J'aurais dû faire du théâtre
On me l’a souvent dit. J’aurais dû faire du théâtre. Sauf que la vie est déjà une pièce de théâtre assez compliquée pour moi, donc pas besoin d’en rajouter. Je suis une bonne actrice, malgré tout. Quand on me croise, on pourrait presque me croire heureuse. Paraît-il que j’ai, je cite, "de l’énergie à revendre". Je cache juste mieux que les autres les pensées qui me viennent à l’esprit et qui sont à deux doigts de me détruire.
Je suis retournée boire une bière, à ma pause de ce midi. J’étais presque la seule cliente au bar, assise dans mon coin, avec mon grand cahier et mon stylo, grattant frénétiquement le papier et y inscrivant des tonnes de mots dont je doute moi-même du sens. Je n’ai pas mangé, je fais n’importe quoi avec la bouffe, de toute façon. Soit je mange trop, soit je ne mange pas du tout.
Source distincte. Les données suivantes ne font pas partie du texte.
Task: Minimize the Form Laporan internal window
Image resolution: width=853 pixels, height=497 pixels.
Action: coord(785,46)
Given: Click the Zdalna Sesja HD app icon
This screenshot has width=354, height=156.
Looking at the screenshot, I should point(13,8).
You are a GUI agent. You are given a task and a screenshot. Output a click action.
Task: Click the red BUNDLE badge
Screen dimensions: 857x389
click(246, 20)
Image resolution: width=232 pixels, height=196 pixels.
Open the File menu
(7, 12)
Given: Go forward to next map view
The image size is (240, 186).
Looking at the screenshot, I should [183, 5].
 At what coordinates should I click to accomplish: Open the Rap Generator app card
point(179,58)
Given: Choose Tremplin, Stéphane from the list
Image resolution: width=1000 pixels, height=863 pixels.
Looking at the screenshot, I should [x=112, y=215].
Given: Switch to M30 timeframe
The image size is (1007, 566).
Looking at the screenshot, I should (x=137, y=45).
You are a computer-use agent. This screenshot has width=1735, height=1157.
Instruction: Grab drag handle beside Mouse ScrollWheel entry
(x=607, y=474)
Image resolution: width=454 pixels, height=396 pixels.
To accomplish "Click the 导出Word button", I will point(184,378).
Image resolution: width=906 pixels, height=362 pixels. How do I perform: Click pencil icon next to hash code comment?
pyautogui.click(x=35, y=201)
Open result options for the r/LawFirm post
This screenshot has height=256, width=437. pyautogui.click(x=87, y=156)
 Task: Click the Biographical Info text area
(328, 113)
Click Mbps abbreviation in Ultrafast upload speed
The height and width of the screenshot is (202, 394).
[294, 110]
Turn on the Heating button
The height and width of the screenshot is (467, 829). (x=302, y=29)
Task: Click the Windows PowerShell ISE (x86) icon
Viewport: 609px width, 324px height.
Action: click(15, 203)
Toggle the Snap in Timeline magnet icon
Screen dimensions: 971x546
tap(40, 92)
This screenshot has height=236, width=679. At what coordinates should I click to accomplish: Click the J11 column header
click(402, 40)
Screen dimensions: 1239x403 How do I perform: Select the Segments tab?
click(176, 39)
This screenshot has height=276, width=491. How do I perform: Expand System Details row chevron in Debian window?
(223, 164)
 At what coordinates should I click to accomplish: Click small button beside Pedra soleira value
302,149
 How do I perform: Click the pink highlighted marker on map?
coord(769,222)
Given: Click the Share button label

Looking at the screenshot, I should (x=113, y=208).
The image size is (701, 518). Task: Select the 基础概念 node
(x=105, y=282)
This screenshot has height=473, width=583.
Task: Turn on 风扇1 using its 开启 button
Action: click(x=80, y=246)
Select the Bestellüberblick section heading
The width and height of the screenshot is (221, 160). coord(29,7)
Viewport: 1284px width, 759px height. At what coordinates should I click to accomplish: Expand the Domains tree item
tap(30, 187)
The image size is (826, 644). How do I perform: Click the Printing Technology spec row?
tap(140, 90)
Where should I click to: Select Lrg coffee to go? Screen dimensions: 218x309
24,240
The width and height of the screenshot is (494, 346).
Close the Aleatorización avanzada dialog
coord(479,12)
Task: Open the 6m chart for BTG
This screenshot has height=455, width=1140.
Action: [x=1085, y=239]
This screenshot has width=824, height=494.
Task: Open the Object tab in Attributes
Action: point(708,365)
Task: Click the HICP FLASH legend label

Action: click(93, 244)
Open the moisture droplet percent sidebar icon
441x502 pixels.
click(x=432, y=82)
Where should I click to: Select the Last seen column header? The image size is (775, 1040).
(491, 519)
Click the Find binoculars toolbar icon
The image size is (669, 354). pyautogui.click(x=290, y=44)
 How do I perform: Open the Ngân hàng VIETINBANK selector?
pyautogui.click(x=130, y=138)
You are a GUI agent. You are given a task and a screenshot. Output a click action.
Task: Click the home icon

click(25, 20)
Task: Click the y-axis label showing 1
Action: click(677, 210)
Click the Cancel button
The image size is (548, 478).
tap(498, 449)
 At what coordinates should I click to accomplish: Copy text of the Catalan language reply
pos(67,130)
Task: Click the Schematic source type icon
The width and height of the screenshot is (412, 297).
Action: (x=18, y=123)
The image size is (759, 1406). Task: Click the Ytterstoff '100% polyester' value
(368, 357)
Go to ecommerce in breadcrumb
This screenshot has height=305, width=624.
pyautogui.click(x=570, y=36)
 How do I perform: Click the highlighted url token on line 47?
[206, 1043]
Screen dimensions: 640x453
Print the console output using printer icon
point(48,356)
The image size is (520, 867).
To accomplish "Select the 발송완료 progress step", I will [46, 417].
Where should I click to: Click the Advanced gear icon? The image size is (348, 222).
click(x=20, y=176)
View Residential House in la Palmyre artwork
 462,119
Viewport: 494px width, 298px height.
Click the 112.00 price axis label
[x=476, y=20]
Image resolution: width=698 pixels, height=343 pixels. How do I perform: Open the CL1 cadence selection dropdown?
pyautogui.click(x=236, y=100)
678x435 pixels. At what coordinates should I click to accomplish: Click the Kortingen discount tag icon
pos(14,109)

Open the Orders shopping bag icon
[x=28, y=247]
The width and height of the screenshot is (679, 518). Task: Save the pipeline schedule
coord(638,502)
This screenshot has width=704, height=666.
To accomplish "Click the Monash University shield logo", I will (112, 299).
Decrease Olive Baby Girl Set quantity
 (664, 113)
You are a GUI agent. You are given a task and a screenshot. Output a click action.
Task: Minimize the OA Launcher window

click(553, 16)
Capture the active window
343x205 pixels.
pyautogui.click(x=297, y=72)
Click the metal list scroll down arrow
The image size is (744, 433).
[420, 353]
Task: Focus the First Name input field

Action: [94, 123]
L’an dernier, je n’arrêtais pas de faire des crises d’hyperphagie boulimique - ouais j’ai même cherché le nom exact de ce problème sur Google, lors d’une de mes nuits d’insomnie - et j’étais ultra mal d’avoir pris des kilos. Maintenant, quand je me regarde dans le miroir, je me trouve un air dur. Mon corps a repris du muscle et j’ai maigris, sûrement un peu trop. Et mon visage, mon visage… je ne saurais quoi en dire. Aurais-je dû faire du théâtre ? Je n’en suis pas sûre. Pas avec un visage comme le mien. Je suis trop expressive. Alors, j’ai trouvé une technique, c’est simplement qu’au lieu d’essayer d’avoir une expression neutre, je laisse transparaître une émotion différente de celle que je ressens.
On a discuté un peu, S et moi. Elle aussi est passée par pas mal de trucs difficiles, des moments qui ressemblent parfois à ceux que j’ai dû vivre aussi. Je l’ai écoutée, j’ai fait comme si tout ça c’était du passé pour moi, comme si désormais rien de tout cela ne pouvait plus m’atteindre. Rien de plus faux, bien entendu. Mais S n’a pas à le savoir. S ne le saura jamais. Elle n’est pas différente des autres.